College of Information and Communication Engineering, Harbin Engineering University, Harbin 150001, China.
Comput Intell Neurosci. 2022 Apr 28;2022:1010767. doi: 10.1155/2022/1010767. eCollection 2022.
You only look once (YOLO) is one of the most efficient target detection networks. However, the performance of the YOLO network decreases significantly when the variation between the training data and the real data is large. To automatically customize the YOLO network, we suggest a novel transfer learning algorithm with the sequential Monte Carlo probability hypothesis density (SMC-PHD) filter and Gaussian mixture probability hypothesis density (GM-PHD) filter. The proposed framework can automatically customize the YOLO framework with unlabelled target sequences. The frames of the unlabelled target sequences are automatically labelled. The detection probability and clutter density of the SMC-PHD filter and GM-PHD are applied to retrain the YOLO network for occluded targets and clutter. A novel likelihood density with the confidence probability of the YOLO detector and visual context indications is implemented to choose target samples. A simple resampling strategy is proposed for SMC-PHD YOLO to address the weight degeneracy problem. Experiments with different datasets indicate that the proposed framework achieves positive outcomes relative to state-of-the-art frameworks.

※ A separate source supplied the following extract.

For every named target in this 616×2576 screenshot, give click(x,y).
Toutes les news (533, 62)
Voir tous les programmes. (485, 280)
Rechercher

你只需看一次 (YOLO) 是最有效的目标检测网络之一。然而,当训练数据与真实数据之间的差异较大时,YOLO 网络的性能会显著下降。为了自动定制 YOLO 网络,我们建议使用一种新颖的迁移学习算法,该算法结合了序贯蒙特卡罗概率假设密度 (SMC-PHD) 滤波器和高斯混合概率假设密度 (GM-PHD) 滤波器。所提出的框架可以使用未标记的目标序列自动定制 YOLO 框架。未标记的目标序列的帧被自动标记。SMC-PHD 滤波器和 GM-PHD 的检测概率和杂波密度被应用于重新训练 YOLO 网络以解决遮挡目标和杂波问题。实现了一种新的似然密度,其中包含 YOLO 探测器的置信概率和视觉上下文指示,用于选择目标样本。提出了一种简单的重采样策略,用于解决 SMC-PHD YOLO 的权重退化问题。在不同数据集上的实验表明,与最先进的框架相比,所提出的框架取得了积极的成果。